§ **Provided information**:

■ ■ ■ ■ ■ ■ ■

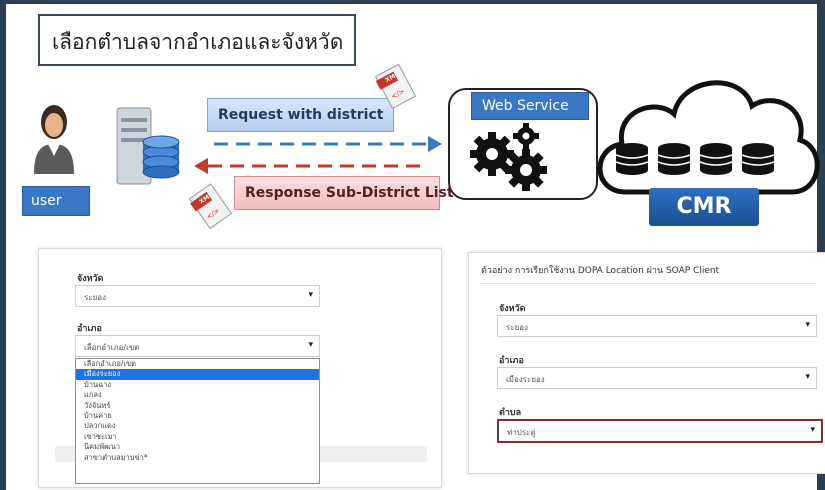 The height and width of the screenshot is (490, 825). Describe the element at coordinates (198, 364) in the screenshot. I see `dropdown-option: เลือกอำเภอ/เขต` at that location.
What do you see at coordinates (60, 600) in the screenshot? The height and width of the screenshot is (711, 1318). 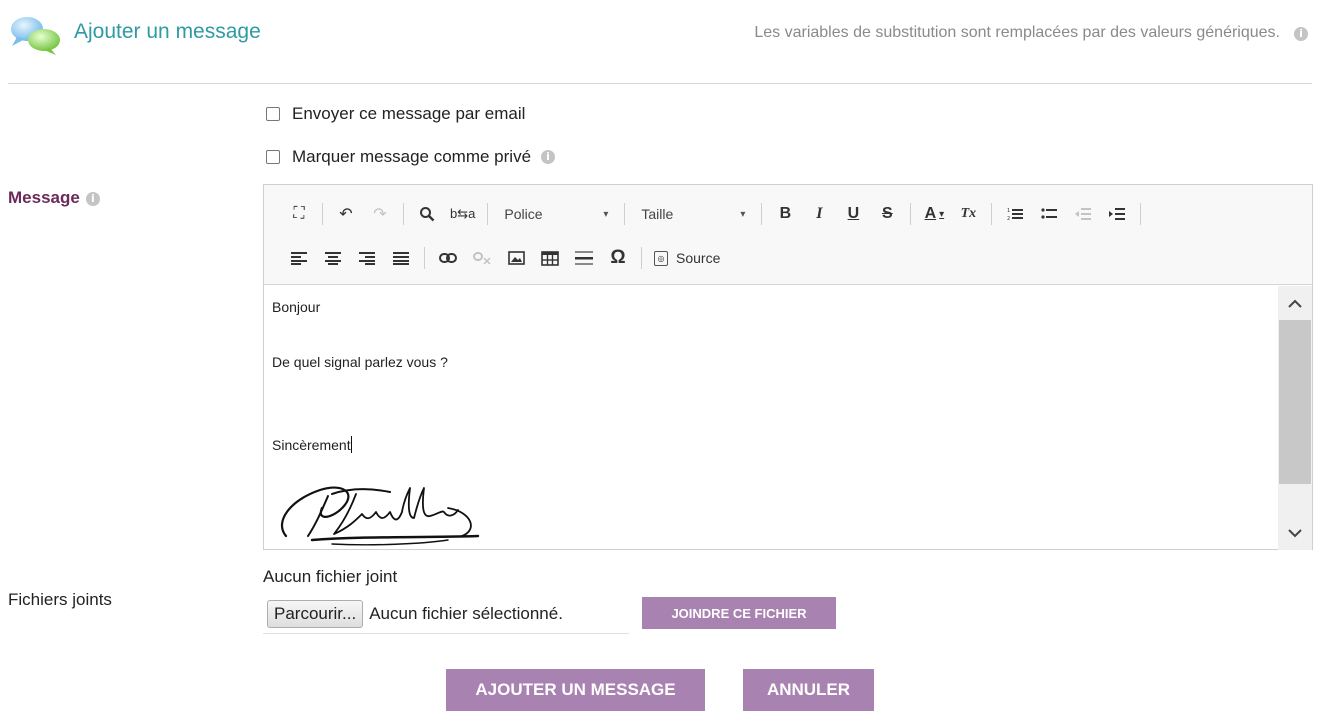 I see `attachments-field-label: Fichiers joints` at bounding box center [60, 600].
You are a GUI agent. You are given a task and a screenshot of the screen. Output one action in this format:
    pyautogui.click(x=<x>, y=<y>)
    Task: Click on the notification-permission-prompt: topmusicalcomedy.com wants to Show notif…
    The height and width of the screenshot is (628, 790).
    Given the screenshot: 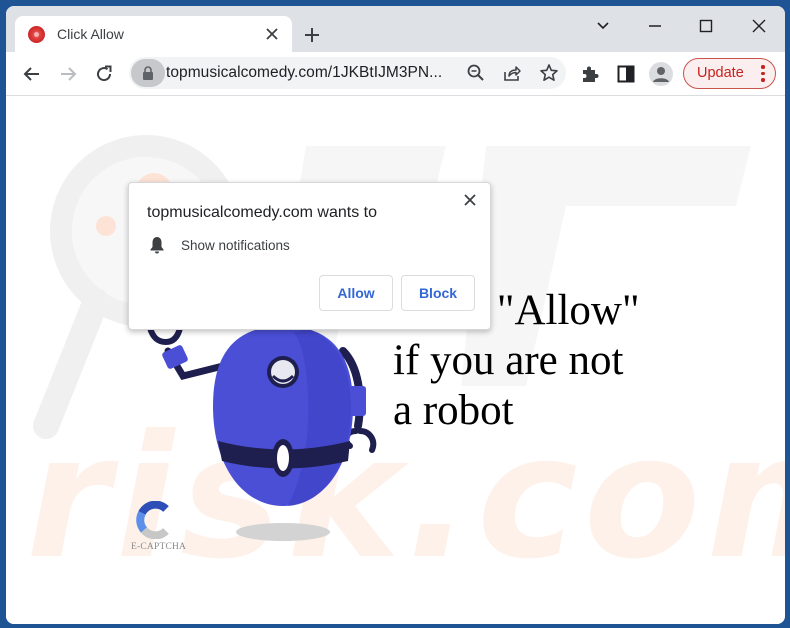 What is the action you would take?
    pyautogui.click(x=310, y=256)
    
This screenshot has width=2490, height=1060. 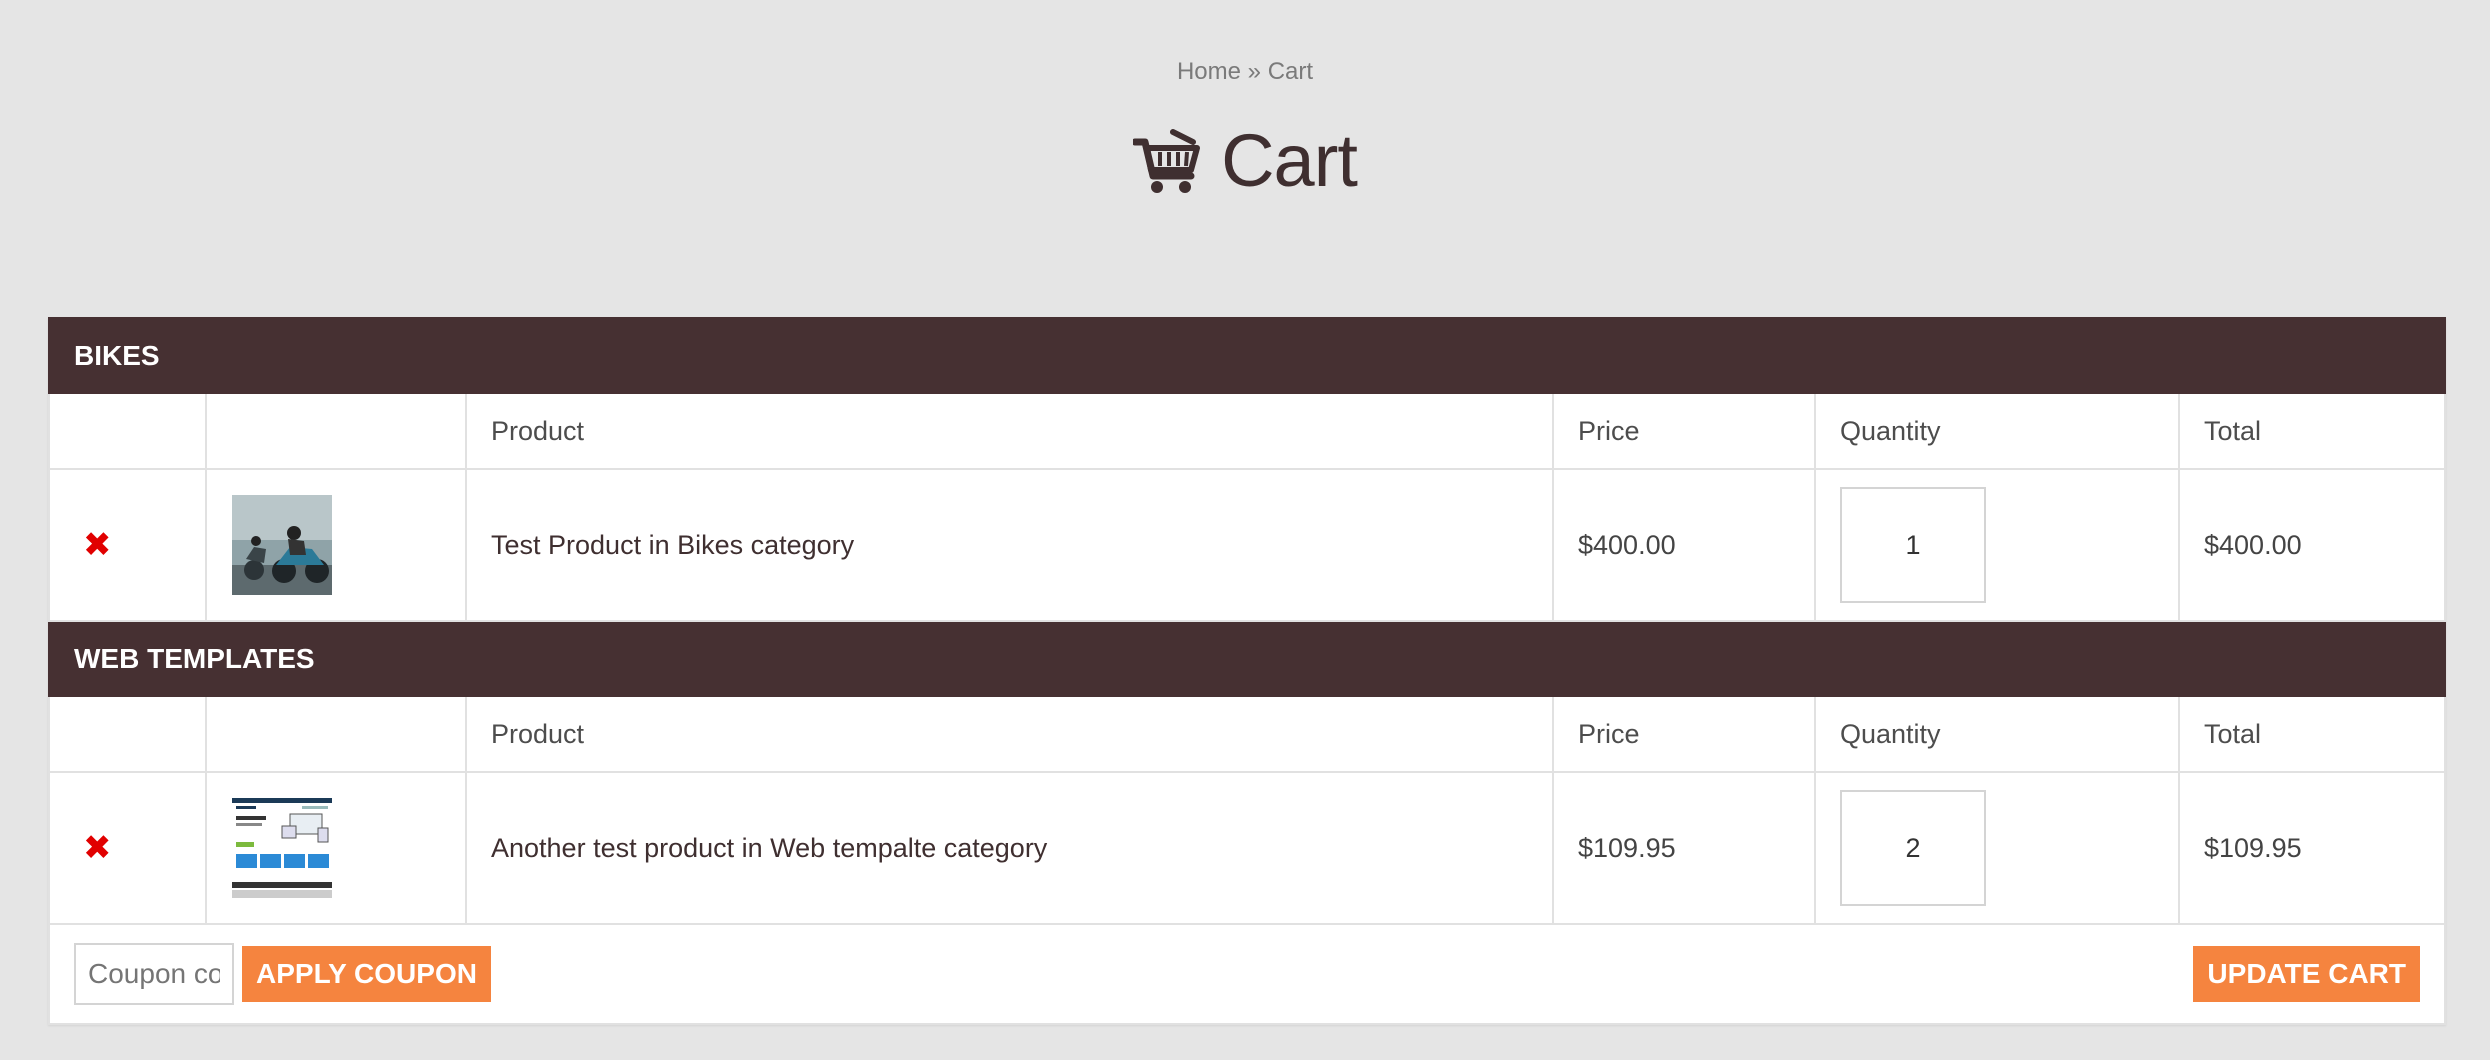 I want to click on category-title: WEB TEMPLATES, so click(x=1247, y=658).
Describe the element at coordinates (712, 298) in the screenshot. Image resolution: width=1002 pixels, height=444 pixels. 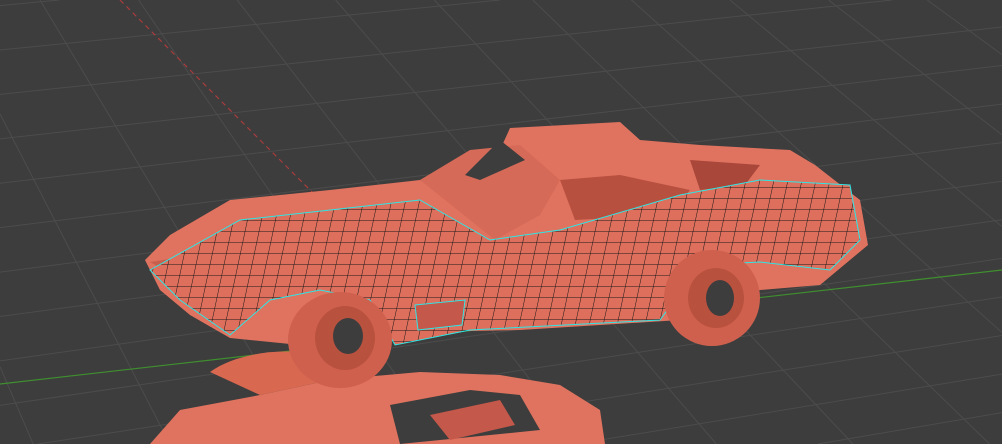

■ ■ ■ ■ ■ ■ ■

§ **Task directions**: Extract the lines of the items verbatim, beginning at the line that contains "You are a GUI" and stopping after the line that contains "Task: Click on".

§ **Response**:
You are a GUI agent. You are given a task and a screenshot of the screen. Output one action in this format:
    pyautogui.click(x=<x>, y=<y>)
    Task: Click on the notification-permission-prompt: topmusicalcomedy.com wants to Show notif…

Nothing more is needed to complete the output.